| PAGE EXCERPT |
----------------
An international touring exhibit using super hero cells as guides to explain the many roles of stem cells in our lives opens today at the Sherbrooke Museum of Nature and Science in Canada. Its five-year tour will include further displays in Canada, the United Kingdom and three stops on California—the San Francisco Bay area, Los Angeles and San Diego—in 2016.
Designed for the general public, with a special eye to children, the exhibit uses hands-on and interactive modules to show just how important stem cells are not only to our early development but also to our daily lives. CIRM was a partner in the development of the exhibit, but the primary mover behind it has been Canada’s Stem Cell Network, and within the network, Lisa Willemse who has really pushed its two-year gestation.
The earliest steps in the development involved visits to children in schools to tease out their points of interest. In a press release she explained some of what they learned:
“How does a lizard grow a new tail? Where does disease come from? How do we start little and get big? These were the kinds of questions the kids asked us, which shows a real interest in the mysteries of the body—mysteries that are largely the domain of stem cells.”
“Much of it is easy to explain, once they understand that stem cells have the ability to make all the kinds of cells in the body. For example, you can tell them that every second, stem cells in your bone marrow make about 2 million new red blood cells. You snap your fingers, and just like that, another 2 million cells were made. Soon they all start snapping their fingers, knowing that every time they do it, something remarkable and vital to life has happened in their own body.”
In Canada, the four modules have explanations in English and French. In California, they will be in English and Spanish. In Spanish the exhibit title “Super Cells: The Power of Stem Cells” becomes Celulas Fantasticas: El Poder Del Las Celulas Madre. I love the concept of a mother cell.
Additional partners in the project included the Centre for Commercialization of Regenerative Medicine in Canada and the UK’s Cell Therapy Catapult.
----------------
| USING THE INFORMATION |
1. In the stem cell exhibit article, rewrite the paragraph beginning "Designed for the general public" as a short list that keeps its main facts.
2. Take the stem cell exhibit article starting with "In Canada, the four" and going on through "a mother cell.", and switch "modules" to "stations".
3. According to the stem cell exhibit article, how many new red blood cells do the stem cells in bone marrow make every second?
The listing has nothing to do with the stem cell exhibit article.

Items from a dataset:
----------------
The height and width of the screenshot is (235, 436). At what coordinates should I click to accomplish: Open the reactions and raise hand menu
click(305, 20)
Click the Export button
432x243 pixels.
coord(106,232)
----------------
| ANSWERS TO THE EXERCISES |
1.
- Made for the general public, especially children
- Uses hands-on, interactive modules to show how important stem cells are to early development and daily life
- CIRM was a partner in developing it
- Canada's Stem Cell Network was the main force behind it, with Lisa Willemse pushing it through its two years of development

2.
In Canada, the four stations have explanations in English and French. In California, they will be in English and Spanish. In Spanish the exhibit title “Super Cells: The Power of Stem Cells” becomes Celulas Fantasticas: El Poder Del Las Celulas Madre. I love the concept of a mother cell.

3. About 2 million.